先日、NHKの連続テレビ小説「マッサン」で、衝撃的な場面を見ました。
それは、戦争が終わって、主人公のマッサンの甥が内地から日本に帰ってきた場面です。その甥は、シベリアで強制労働をさせられていた辛い経験を語るわけですが、その過酷さに誰もが戦争は悲劇しか生まないと感じたことでしょう。
私も、そのように感じながらドラマを見ていましたが、その場面では、他にも非常に興味深いことが語られていました。
消化されない黒パン
毎日、過酷な強制労働をさせられていたのに与えられる食料は、黒パン1個と不味いスープだけ。
その甥は、黒パンは、消化されないまま便として排泄され、それを洗ってまた食べていたというのです。本当に悲惨な体験です。二度と戦争が起こらないことを望みます。
それとともに穀物が消化に悪いということも、再度、認識できました。
黒パンは、小麦粉でできているのかどうかはわかりませんが、穀物から作られているはずです。穀物を加工して作られた黒パンが消化されずに排泄されるのですから、胃液では、穀物を消化しきれないということでしょう。
また、別の番組を見ていた時、トマトに衝撃を与えて細胞壁を破壊する装置が紹介されていました。ドーンという大きな音がした後、トマトの細胞壁が破壊されるのですが、見た目にまったく変化はありません。でも、そのトマトは中身がすべて液体になっていました。そして、それにストローを刺してトマトジュースとして飲んでしまうのです。
番組の解説では、トマトの細胞壁を破壊することで、普通に食べるよりも多くの栄養を補給できるということです。
これには、非常に納得しました、植物細胞は人間が胃腸で消化分解できない細胞壁で覆われているので、生で野菜を食べても、思ったほど栄養を吸収できないはずです。

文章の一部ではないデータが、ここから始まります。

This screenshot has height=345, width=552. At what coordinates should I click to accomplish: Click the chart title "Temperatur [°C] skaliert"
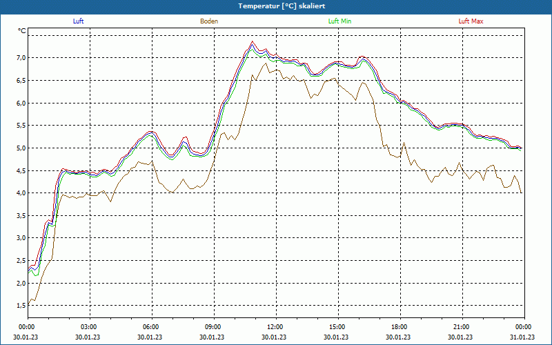point(276,6)
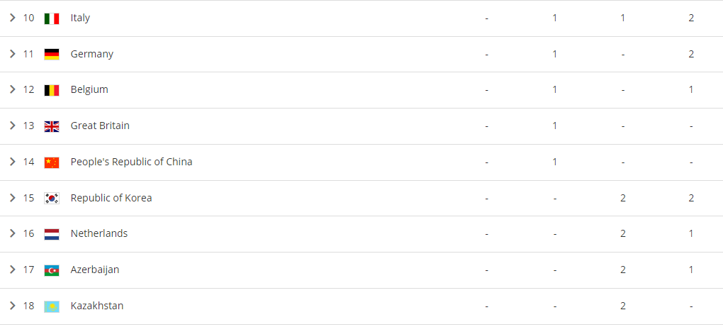
Task: Click the Kazakhstan flag icon
Action: click(52, 306)
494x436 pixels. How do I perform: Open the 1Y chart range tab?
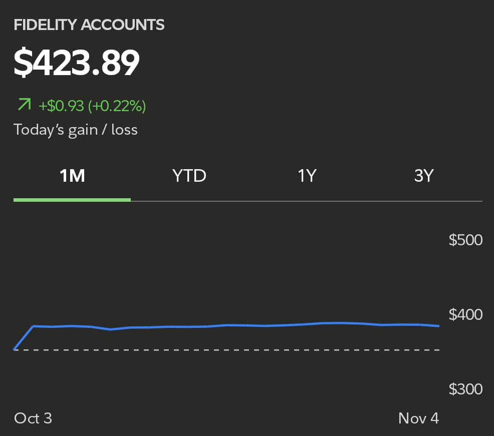307,176
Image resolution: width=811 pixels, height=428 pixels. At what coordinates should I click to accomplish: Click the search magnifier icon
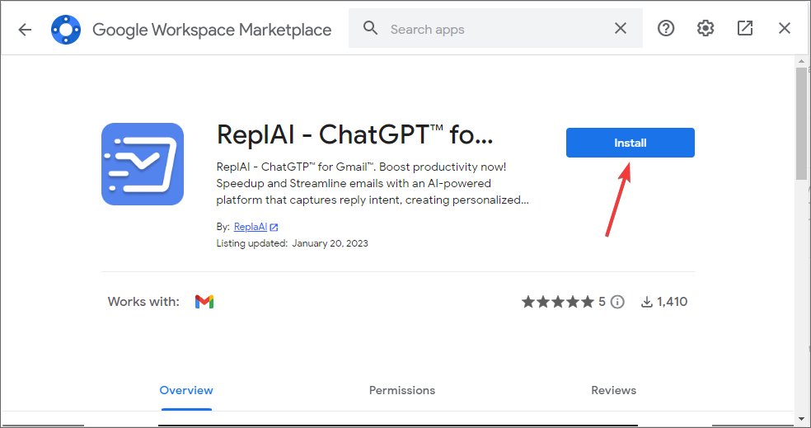pyautogui.click(x=371, y=29)
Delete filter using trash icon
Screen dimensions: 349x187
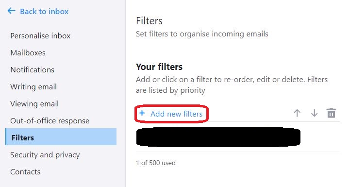331,113
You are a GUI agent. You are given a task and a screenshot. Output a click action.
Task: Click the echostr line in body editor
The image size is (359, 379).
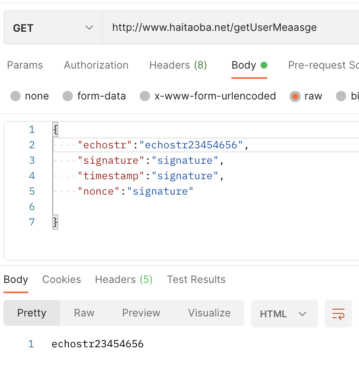pos(163,145)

胃液でも消化できない穀物や野菜が、健康に良いと考えるのには無理があると思います。ましてや、米や玄米を生で食べるなんて、胃腸に負担をかけるだけで何のメリットもないと思うのですが。
胃液は非特異的生体防御システムのひとつ
多くの人は、胃液は、食物を消化するためにあり、それが主目的だと思っているのではないでしょうか?
私もそう思っています。
でも、胃液の本来の目的は、もしかしたら食物の消化ではないかもしれません。
人間には、体内への外敵の侵入を防ぐための防御システムが備わっています。病原体の種類を問わずにそれらが体内に侵入するのを防ぐシステムを非特異的生体防御システムといいます。皮膚、粘液、鼻毛、涙、唾液などがその具体例で、どれも外敵の侵入を防ぐために人間の体に備わっています。
この非特異的生体防御システムの中には胃液も含まれています。
「カラー図解 アメリカ版 大学生物学の教科書 第3巻 分子生物学」で、胃液の働きが簡単に説明されています。

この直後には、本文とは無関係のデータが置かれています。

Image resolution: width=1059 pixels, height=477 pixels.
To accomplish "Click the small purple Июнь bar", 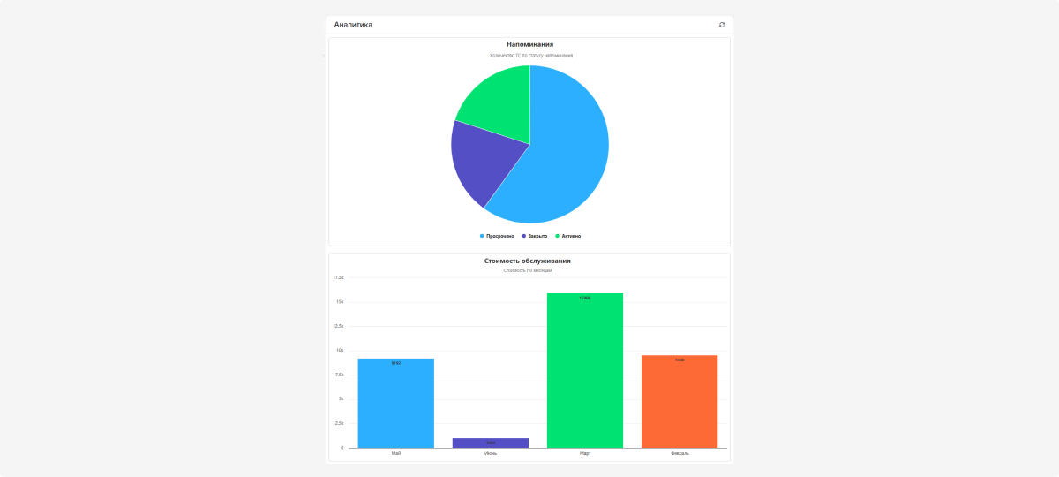I will coord(491,443).
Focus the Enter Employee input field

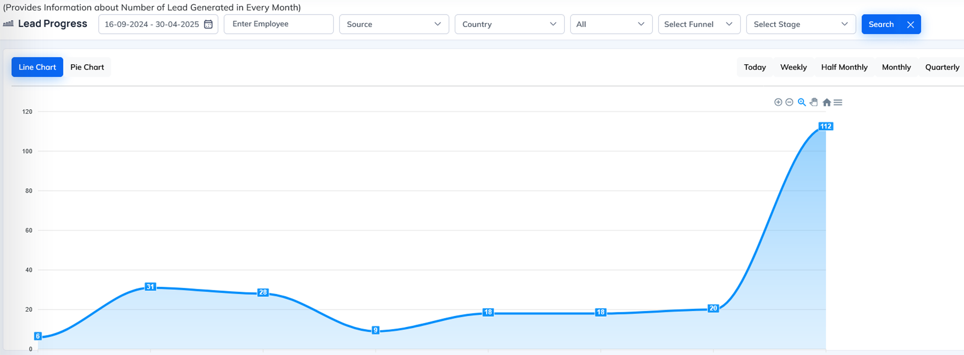[278, 24]
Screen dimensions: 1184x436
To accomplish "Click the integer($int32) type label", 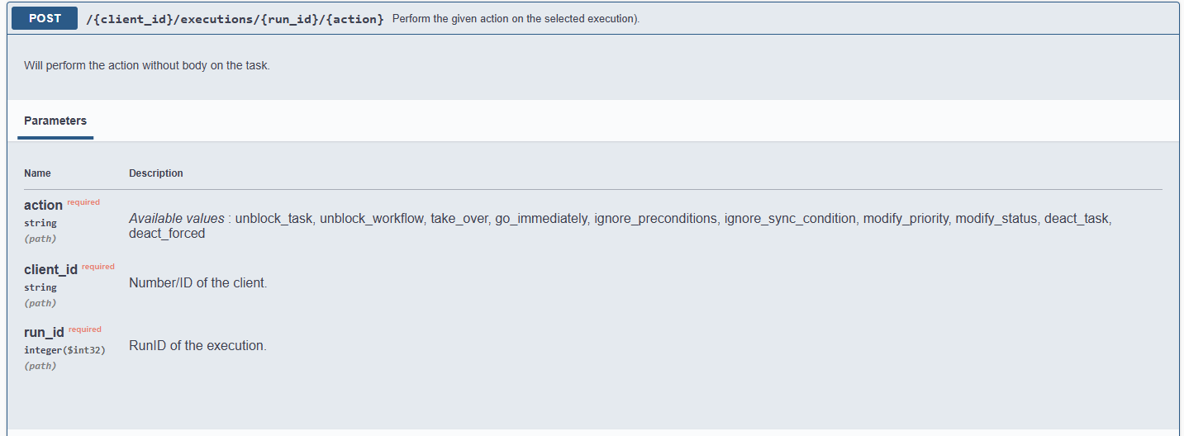I will click(x=64, y=350).
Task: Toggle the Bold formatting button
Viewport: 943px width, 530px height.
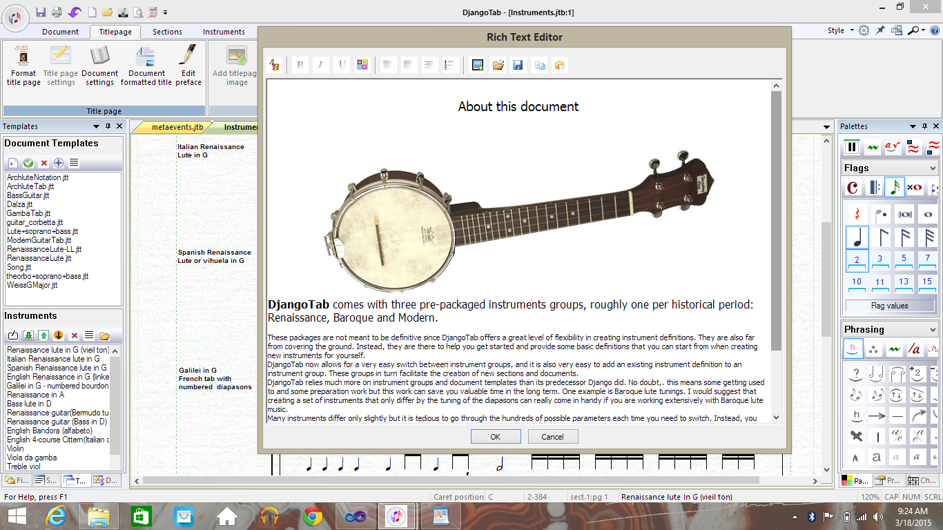Action: pos(300,65)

高濃度の塩酸やタンパク質分解酵素によって病原体を破壊する。(228ページ)
病原菌はタンパク質でできています。だから、タンパク質を破壊してしまう機能を持つことで、体内に病原菌が入ってきても、それらをやっつけることができるのです。胃液は、まさに病原菌をやっつけるために人間に備わっているものだと言えます。
以前にタンパク質が消化に良いということを以下の記事に書きました。
この記事を読めばタンパク質が消化に良いということはわかるのですが、おそらく、中には科学的根拠がないと反論される方もいるはずです。
でも、胃液が、食物を消化することではなく、病原体を破壊することを主たる目的としていると考えれば、肉が人間にとって消化しやすい食べ物だということがわかるでしょう。高濃度の塩酸とタンパク質分解酵素が、病原菌の侵入を防ぐために速やかに彼らを破壊するのですから、タンパク質でできた肉も同じように速やかに消化できるだろうということは、容易に想像できます。
これもテレビ番組で見たことなのですが、プロの料理人が玉ねぎを切っても、あの独特の苦みや目を渋々させる刺激臭は出ないそうです。なぜなら、プロは玉ねぎの細胞を破壊せずに切ることができるからです。
素人が玉ねぎを切ると、細胞も切ってしまい、その中からあの苦みや刺激が出てくるようです。
美味しいかどうかは別にして、素人が切った玉ねぎの方が、細胞壁を破壊しているので、玉ねぎの細胞から栄養を補給しやすいということでしょう。
でも、素人が玉ねぎを切ると、苦みや刺激臭が出るわけですから、これは玉ねぎが自らの体に仕込んだ罠だと考えた方が良いのではないでしょうか?食べると、苦いし涙も出るから、自分を食べるんじゃないぞと玉ねぎが言っているのかもしれません。
それはどうなのかわかりませんが、とにかく穀物や野菜よりも肉の方が胃液で消化しやすいということです。